Awash in liquidity, at least for now, the City of Chicago is setting sail for a historic spending spree. In late October, the City Council passed Mayor Lori Lightfoot’s latest annual budget. The city is planning to spend $16.7 billion in 2022 – 40 percent more than the city’s budget just two years ago.
In late 2019, anyone predicting the financially-desperate City of Chicago would be planning to spend 40 percent more money in two years might have drawn a few laughs. Yet here we are – after a worldwide pandemic and government lockdowns brought federal money raining down on more than a few financially challenged state and city governments.
In the letter introducing her “2022 Budget Overview”, Lightfoot framed the planned spending in terms of a goal to “build a stronger and more prosperous city,” and declared “We are the City of Big Shoulders.” But Uncle Sam’s shoulders are a big part of the story. Whether Uncle Sam can carry the load it has undertaken will be an important theme to watch in the years ahead.
The City of Chicago included $6 billion in grant funding – mainly federal government spending – in its anticipated resources for the 2022 budget. That’s 36 percent of the $16.7 billion. Here’s a look at what the city has budgeted for grant funding each year since 2015.
Grant funding hasn’t been the only thing ballooning in Chicago’s finances in recent years. Here’s a look at the amounts the city has budgeted for pension fund contributions since 2011.
In 2022, Chicago plans to sock away nearly $2.5 billion for its employee pension plans – four times as much as it was contributing back in 2015. Announcing the latest budget, Lightfoot claimed that
“In 2022, with the Budget we are proposing, we will climb our pension ramp, which means that for the first time in our city’s history, and [sic] all four pension funds will be paid on an actuarially determined basis. This is huge.”
Even if true, it wouldn’t be so huge. It would only imply that Chicago stopped digging its massive long-term financial hole deeper. Trouble is, as Elizabeth Bauer documented in Forbes back in October, Chicago’s “actuarially determined basis” is based on legislative accounting, not the full Actuarially Determined Contribution required to keep the pension liability from growing.

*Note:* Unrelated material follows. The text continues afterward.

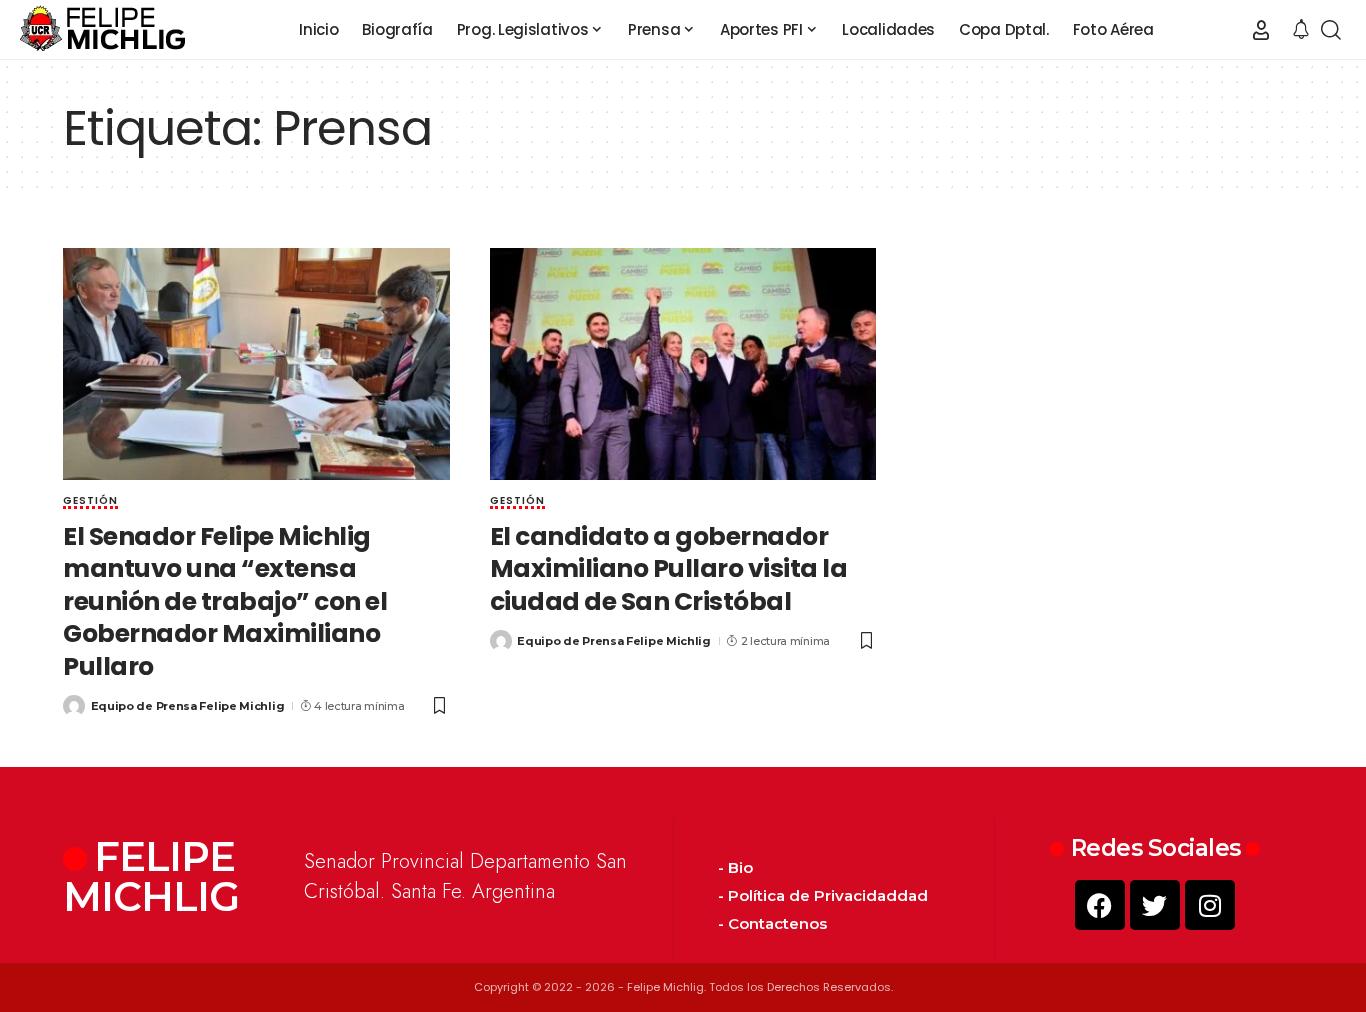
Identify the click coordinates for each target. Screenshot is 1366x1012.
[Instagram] (1210, 905)
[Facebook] (1100, 905)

Still, the City of Chicago plans to come up with almost $500 million more in pension contributions next year. One has to wonder how easy that would have been absent the pandemic and related federal government “stimulus.”
In its latest (2020) audited financial statements, the City of Chicago reported an unrestricted net position (akin to shareholders equity, in private sector corporate financial statements) of ($37.4 billion). The dollar amount is in parentheses because it is a negative number. The $37.4 billion 2020 hole was almost $8.5 billion deeper than in 2015.
When you are this deep into a hole, how do you justify a budget 40 percent higher than it was before the arrival of a worldwide pandemic? Besides praising the leadership of the Biden administration and the fiscal response of the federal government to the pandemic, Lightfoot doubled down on a longstanding tendency of city leaders to call spending “investment.”
In a late-September press release announcing the latest budget proposal, the Mayor’s press office included the word “invest” 60 times. The word arrived 25 times in the text of the 2-page release, and another 35 times in a series of 36 statements from various leaders of organizations supporting the budget. One paragraph in that press release captures the essence of the messaging:
“Importantly, the 2022 Recovery Budget includes investments that build a better Chicago by increasing safety and opportunities. To make those conditions a reality, the investment strategy is driven by two key principles: investment in families and neighborhoods will increase community safety; and investment in Chicago’s economic engine will support an equitable recovery.”
Maybe that’s one way to try to sell this bill of goods. Investments provide a return, hopefully, a positive one. While that may be uncertain, certainly from the point of view of the city as a whole, the recipients of the spending will certainly be getting some money. From the city government and taxpayer perspectives, however, the programs established under new 2022 spending may launch expectations for continued spending in those areas. That sounds more like a liability, not an investment “asset.”
Federal aid may seem like a reliable thing to depend on. But as our financial markets regularly and sadly remind us, federal government “stabilization” programs can fundamentally undermine true stability, given the moral hazard implications. Bailouts and bailout expectations spawn riskier behavior, especially if concentrated, well-organized special interest groups benefit while average citizens and taxpayers bear downside risks.
Chicago’s aggressive growth plans for 2022 may set the stage for a more violent unwinding if federal largesse does not continue. Especially if the federal government victimizes its own finances with its current largesse.
I’m a fan of metaphors. I hope the City of Chicago hasn’t set sail into a perfect storm. For that matter, having done that on a small boat, I hope it has.